A man in southern Sweden was recently fined more than $2,000 for turning on the grill in his own yard. 

Simple plastic table fans, sold out across the country months ago, could be found on the local version of eBay for $200 a pop.

These are just  a few unusual consequences of an unexpected heat wave that has been wreaking havoc on many parts of Scandinavia for months. The rest of Europe has been suffering record heat and drought as well. 

We North Carolinians may not think much of temperatures in the 90s or even pushing 100, but we have air conditioning in our homes or at a nearby store, restaurant or mall. Relief is never far away.

The problem with heat in Europe is that A/C is not the norm in most homes. Even shopping malls have struggled to bring down the temperature. The heat has lasted so long that the few air-conditioning systems that do work are breaking.

Sweden started dealing with the heat earlier this year. May of 2018 was the warmest May on record — ever. It was welcomed after a long, cold and dark winter. But by July, which was also the warmest on record, the high temperatures coupled with all that midnight sun were getting old. Add to that a record drought and the authorities banned cooking outdoors. Offenders got fined.

Forest fires raged across Sweden. The Italians sent their helicopter water bombers. The Polish sent their firemen. Stores sold out of fans, and authorities had to scramble to collect the fans they could from schools to help the elderly in retirement homes.

How bad has it been? Here’s a small example. It was so bad that the water-based varnish on the meeting room tables at some offices started turning sticky.

Here’s a bigger example: They have been considering shutting down the nuclear power plants because the water is no longer cool enough to cool the necessary components. And speaking of warm water, in Germany the freshwater fish have been dying from lack of oxygen in rivers and ponds with the temperature change. Firemen there used their water to replenish the streams and save the fish.
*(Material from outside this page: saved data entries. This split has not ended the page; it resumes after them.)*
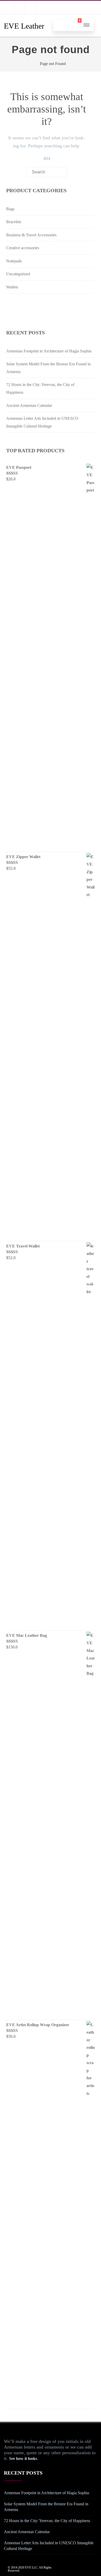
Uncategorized (18, 274)
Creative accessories (22, 248)
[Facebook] (30, 7)
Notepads (14, 261)
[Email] (20, 7)
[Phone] (9, 7)
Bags (10, 209)
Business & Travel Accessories (31, 235)
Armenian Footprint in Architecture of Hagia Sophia (48, 351)
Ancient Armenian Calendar (29, 405)
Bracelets (13, 222)
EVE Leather (24, 26)
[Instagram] (41, 7)
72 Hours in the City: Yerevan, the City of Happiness (47, 2520)
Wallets (12, 287)
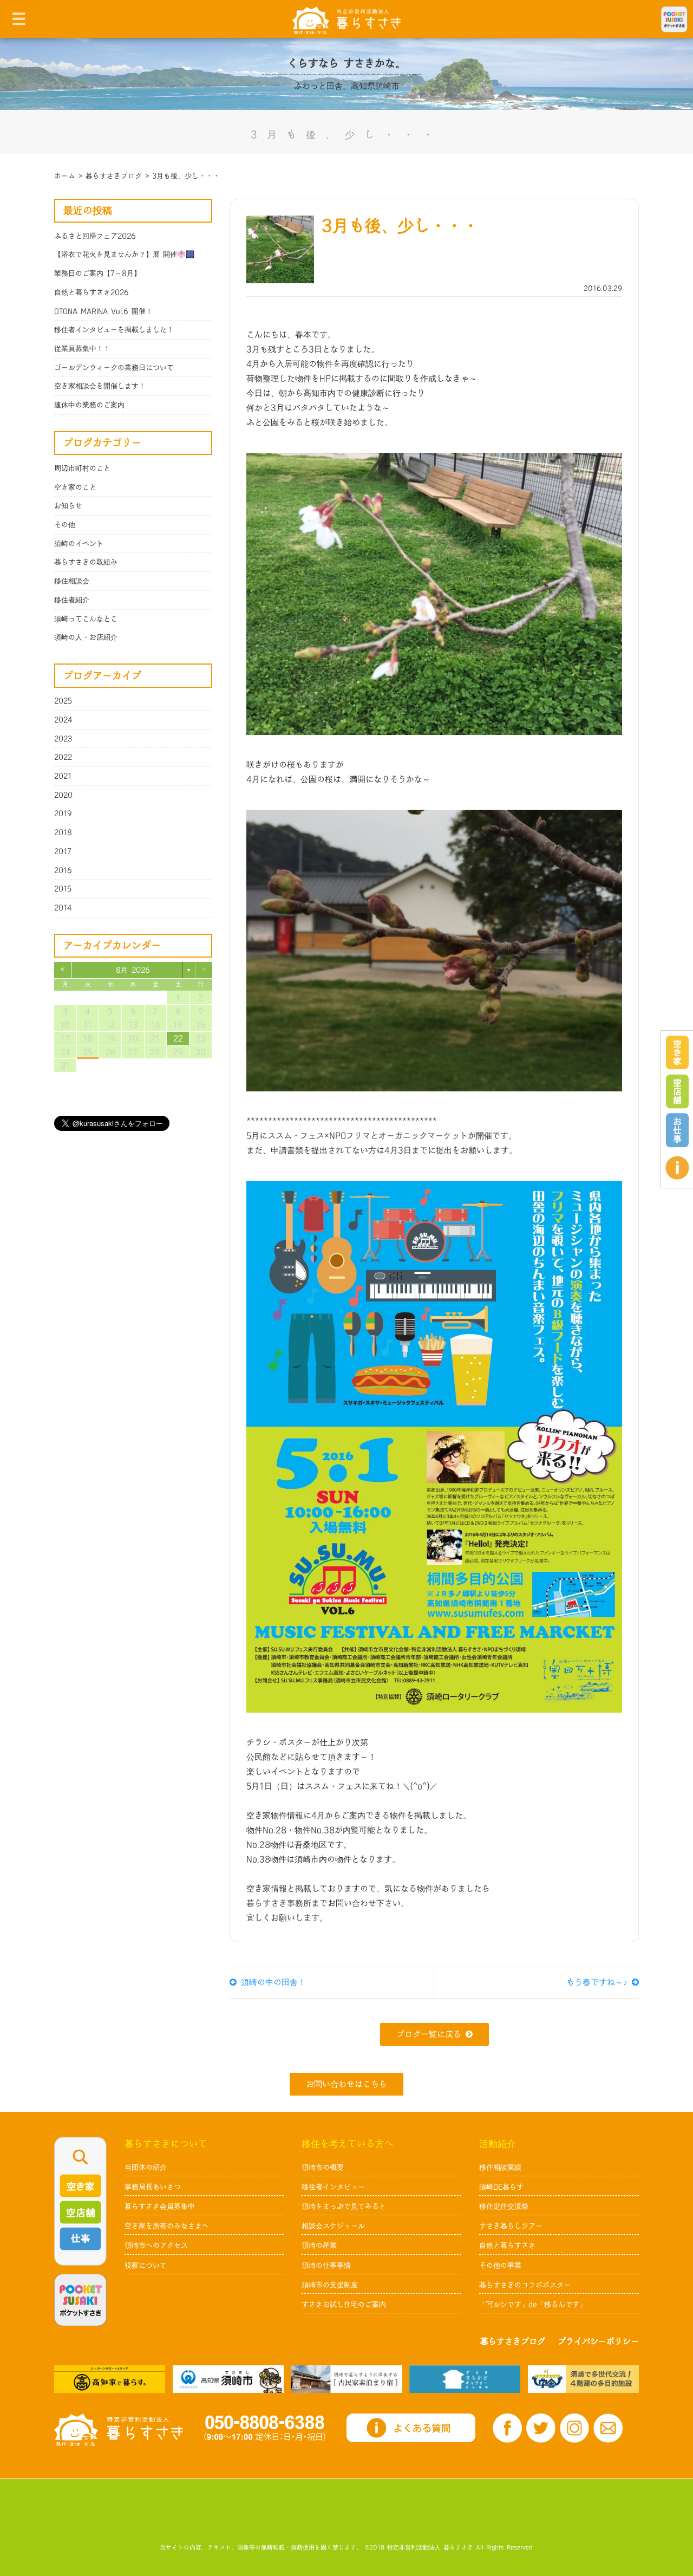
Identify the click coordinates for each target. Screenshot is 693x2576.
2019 (63, 813)
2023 (63, 739)
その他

By and large, the established office buildings have access to A/C, but the systems are often built to recirculate air with much less humidity. Extended periods of heat has brought higher humidity, making it not unusual to suddenly have water start dripping on your computer from the duct work above.

Not a day seems to go by without a new record being set in Europe. Everyone is suffering and will continue to suffer from knock-on effects on farmers and food. Crops are shriveling. Even brewers warn there may be less beer with a wheat and hops shortage expected. 

There has been no escape from the heat. Further south, the African heat has been rising into Europe, pushing temperatures in Portugal to 115 degrees. European authorities told vacationers to stay home and not travel south on vacation. In London, area trains stopped working (ok. that happens all the time, but still…)

As we enter our fourth month of heat in Stockholm, I might just start banging my head against the wall if I have to watch another episode of the evening news that leads with climate change and global warming as the top news item. Not even earthquakes or major political scandals have been able to knock that story from the lead. 

The argument is that the jet stream is weak because of damage we’ve done to the climate, bringing us global warming. It’s a statement you can agree with or disagree with. Either way, after months of the same debate on the news, I’m hoping for something else — anything else — to take over as the lead story.

As I write this, though, I fear I might regret that wish. Elections are around the corner here, and in many countries, and who knows what might happen. We all might be wishing the news would go back to the weather.